Эта ситуация в высшей степени напряженная, единственная в своем роде. Речь идет не просто о перемене – рушится весь образ жизни, угроза нависает над коренными основами индивидуального существования, непроходимая черта отделяет претерпевшего от окружающих, в том числе и от самых близких, какими для Грегора Замзы являются его родители и сестра. Это ощущение катастрофичности и вытекающего отсюда непреодолимого барьера в комической манере выражено и в гоголевской повести: «Боже мой! боже мой! За что это такое несчастие? Будь я без руки или без ноги – все бы это лучше; будь я без ушей – скверно, однако ж все сноснее; но без носа человек – черт знает что: птица не птица, гражданин не гражданин, – просто возьми да и вышвырни за окошко!» Поистине Grenzsituation, «пограничная ситуация»…

Весомость всего происходящего в обеих повестях усилена и с помощью мифологического фона, на который сравнительно недавно обратил внимание Роман Карст. Напомню: и Ковалев, и Грегор Замза, а также, скажем, К. в «Процессе» Кафки обнаруживают резкую перемену в своем положении утром, с пробуждением ото сна. «Метаморфоза – вестница ночи; изменение совершается во тьме и разоблачает свою тайну с рассветом, который приносит с собою рассеяние и облегчает создание нового» 5. Вместе с тем именно ночной сон делит временное протяжение человеческой жизни на отрезки – дни, недели, месяцы, годы… Человек, не спавший ночь, не испытывает ощущения начала нового; наступивший день кажется ему продолжением предыдущего. У Кафки (как и у Гоголя) рубеж пробуждения приобретает еще более важную роль: с него начинается не только новый хронологический отрезок времени, но и новый строй взаимоотношений и связей, совершенно непохожий на все то, что было «вчера», начинается новая реальность – ирреальная реальность.

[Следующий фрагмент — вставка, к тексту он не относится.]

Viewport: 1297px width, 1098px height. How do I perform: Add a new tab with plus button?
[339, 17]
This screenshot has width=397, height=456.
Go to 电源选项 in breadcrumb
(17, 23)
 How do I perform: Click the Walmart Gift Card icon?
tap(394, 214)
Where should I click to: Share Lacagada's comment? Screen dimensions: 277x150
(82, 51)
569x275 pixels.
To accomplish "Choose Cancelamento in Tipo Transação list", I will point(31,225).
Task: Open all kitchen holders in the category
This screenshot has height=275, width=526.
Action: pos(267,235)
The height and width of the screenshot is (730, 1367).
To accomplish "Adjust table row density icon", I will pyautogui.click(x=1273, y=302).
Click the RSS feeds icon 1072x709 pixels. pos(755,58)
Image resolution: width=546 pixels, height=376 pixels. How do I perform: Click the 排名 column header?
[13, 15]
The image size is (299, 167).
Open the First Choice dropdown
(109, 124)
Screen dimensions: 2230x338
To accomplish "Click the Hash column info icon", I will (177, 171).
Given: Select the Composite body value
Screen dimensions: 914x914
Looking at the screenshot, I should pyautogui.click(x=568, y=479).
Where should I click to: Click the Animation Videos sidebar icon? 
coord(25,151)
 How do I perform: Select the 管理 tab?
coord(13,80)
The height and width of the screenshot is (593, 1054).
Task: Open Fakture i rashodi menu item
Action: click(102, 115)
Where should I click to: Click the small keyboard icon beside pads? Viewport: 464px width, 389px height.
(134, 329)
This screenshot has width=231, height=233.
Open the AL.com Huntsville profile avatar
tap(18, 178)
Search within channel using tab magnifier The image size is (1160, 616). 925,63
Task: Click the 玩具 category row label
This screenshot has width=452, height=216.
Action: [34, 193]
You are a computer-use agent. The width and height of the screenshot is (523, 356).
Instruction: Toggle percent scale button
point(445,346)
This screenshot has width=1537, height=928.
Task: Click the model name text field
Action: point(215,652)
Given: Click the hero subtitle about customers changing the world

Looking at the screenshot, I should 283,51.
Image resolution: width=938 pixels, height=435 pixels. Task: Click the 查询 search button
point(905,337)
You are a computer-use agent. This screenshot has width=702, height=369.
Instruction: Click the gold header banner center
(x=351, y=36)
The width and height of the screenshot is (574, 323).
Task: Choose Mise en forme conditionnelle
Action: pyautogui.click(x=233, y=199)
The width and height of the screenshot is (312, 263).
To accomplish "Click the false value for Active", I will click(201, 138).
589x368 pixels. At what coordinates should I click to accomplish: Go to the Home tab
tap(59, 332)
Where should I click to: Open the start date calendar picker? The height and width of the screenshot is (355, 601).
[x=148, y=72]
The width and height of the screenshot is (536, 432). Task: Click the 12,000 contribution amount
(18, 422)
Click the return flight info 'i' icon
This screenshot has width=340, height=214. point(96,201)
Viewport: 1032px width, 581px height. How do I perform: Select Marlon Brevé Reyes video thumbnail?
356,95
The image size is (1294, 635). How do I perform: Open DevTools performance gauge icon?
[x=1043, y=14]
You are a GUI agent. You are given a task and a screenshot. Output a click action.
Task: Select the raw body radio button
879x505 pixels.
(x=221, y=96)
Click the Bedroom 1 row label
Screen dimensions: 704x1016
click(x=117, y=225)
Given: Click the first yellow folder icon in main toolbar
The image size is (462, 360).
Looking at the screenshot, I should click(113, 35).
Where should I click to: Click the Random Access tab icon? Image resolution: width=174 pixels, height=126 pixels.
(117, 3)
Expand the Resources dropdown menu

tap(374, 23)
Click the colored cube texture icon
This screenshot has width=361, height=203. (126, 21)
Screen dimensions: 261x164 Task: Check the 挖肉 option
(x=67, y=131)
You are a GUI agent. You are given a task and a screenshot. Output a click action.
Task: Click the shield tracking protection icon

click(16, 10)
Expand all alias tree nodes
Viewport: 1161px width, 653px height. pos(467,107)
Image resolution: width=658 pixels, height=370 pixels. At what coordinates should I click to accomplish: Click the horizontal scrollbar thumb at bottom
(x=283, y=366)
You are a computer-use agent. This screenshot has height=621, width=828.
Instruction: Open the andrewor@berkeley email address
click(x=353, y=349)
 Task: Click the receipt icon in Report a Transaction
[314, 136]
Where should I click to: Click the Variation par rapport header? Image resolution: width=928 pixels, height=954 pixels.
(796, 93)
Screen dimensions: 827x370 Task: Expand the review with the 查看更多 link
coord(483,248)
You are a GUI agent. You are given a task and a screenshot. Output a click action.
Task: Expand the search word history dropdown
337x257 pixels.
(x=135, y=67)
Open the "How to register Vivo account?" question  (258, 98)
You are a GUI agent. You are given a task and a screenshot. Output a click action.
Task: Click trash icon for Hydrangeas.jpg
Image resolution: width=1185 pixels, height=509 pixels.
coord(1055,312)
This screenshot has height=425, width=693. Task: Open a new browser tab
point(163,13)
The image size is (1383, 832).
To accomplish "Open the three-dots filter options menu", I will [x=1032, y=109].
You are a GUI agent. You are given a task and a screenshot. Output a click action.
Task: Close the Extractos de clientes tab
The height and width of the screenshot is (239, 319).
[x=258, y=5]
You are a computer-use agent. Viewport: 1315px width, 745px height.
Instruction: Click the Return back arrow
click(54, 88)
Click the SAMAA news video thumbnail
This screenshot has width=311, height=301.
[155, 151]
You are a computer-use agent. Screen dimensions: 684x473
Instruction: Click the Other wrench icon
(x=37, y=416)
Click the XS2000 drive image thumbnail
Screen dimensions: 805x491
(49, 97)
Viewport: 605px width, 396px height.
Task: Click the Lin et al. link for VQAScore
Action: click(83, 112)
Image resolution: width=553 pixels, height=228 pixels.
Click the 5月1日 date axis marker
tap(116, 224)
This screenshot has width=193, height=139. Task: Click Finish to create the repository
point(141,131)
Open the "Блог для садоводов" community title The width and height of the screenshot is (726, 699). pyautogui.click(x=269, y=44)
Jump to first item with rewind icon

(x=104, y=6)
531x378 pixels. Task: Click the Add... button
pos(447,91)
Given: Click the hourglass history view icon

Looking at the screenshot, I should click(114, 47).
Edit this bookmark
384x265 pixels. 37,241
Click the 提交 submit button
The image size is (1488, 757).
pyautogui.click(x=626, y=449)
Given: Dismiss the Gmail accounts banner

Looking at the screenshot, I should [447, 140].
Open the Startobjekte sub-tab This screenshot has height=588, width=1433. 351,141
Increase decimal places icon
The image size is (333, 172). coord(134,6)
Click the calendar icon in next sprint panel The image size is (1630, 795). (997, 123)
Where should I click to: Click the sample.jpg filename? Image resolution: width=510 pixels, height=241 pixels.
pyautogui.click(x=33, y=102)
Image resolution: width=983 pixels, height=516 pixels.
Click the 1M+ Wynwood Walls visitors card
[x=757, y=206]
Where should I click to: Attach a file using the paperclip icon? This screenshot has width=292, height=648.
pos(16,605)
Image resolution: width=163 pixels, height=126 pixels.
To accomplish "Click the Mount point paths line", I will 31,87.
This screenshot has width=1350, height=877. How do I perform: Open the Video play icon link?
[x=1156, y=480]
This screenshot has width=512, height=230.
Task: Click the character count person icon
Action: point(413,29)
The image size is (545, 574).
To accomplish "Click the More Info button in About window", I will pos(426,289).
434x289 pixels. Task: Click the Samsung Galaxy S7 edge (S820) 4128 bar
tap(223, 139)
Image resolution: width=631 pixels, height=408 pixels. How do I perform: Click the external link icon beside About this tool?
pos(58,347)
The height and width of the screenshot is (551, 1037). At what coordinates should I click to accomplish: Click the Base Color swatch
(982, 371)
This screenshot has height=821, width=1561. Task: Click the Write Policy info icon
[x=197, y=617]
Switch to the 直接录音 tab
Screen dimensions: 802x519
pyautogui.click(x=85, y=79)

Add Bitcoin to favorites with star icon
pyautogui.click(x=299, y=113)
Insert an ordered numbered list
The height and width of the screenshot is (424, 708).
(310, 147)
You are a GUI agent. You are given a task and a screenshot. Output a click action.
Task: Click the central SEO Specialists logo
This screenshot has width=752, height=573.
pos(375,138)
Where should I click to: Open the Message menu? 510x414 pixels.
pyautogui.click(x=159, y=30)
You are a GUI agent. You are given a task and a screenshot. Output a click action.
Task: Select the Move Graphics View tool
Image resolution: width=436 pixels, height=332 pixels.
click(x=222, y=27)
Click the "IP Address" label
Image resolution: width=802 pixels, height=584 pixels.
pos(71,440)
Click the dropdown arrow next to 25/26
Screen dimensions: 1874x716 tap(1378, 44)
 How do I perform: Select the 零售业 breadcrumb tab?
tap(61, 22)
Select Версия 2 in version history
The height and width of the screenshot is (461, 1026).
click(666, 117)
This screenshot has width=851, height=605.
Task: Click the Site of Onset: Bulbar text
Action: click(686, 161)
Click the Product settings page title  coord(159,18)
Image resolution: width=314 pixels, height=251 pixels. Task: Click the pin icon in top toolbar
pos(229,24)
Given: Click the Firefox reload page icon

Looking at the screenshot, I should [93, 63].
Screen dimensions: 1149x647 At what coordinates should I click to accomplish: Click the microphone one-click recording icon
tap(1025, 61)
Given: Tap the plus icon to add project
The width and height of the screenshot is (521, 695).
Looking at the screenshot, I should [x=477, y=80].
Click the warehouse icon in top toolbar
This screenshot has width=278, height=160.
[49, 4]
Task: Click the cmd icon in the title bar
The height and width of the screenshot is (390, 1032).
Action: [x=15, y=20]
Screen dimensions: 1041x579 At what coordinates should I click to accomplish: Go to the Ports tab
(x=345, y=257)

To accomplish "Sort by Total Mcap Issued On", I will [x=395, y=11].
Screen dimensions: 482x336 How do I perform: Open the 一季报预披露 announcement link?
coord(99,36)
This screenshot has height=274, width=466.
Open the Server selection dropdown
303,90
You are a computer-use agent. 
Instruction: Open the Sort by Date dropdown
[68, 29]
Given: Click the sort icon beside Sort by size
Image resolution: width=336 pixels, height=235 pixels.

Наконец, следует обратить внимание еще на один с точки зрения типологической общности, может быть, самый важный момент – полную немотивированность перемены. Обычно ее причиной, инициатором или агентом служил персонаж, воплощающий, как говорил Гофман, «злой принцип»: черт, ведьма или лицо, вступившее с ними в преступную или двусмысленную связь, иначе говоря персонифицированное воплощение фантастики. Так было в некоторых из ранних повестей Гоголя, так было в его «Портрете», в первой редакции (ростовщик Петромихали в качестве воплощения Антихриста). Но не так – в повести «Нос», где сверхъестественный источник фантастики устранен. Угадывается только его след – на уровне стилистических оборотов, например в комическом допущении майора Ковалева, что «черт хотел подшутить надо мною», или же в предположении того же Ковалева, что виновата Александра Подточина, пожелавшая женить его на своей дочери (рудимент мотива наговоров, причаровывания колдовскими или дьявольскими силами). Все это не находит подтверждения в повести, но сама фантастичность остается. Нетрудно увидеть, что именно благодаря этому создается эффект, который принято называть анонимностью сверхличных сил, и что именно в этом пункте произведение Кафки непосредственно продолжает гоголевское.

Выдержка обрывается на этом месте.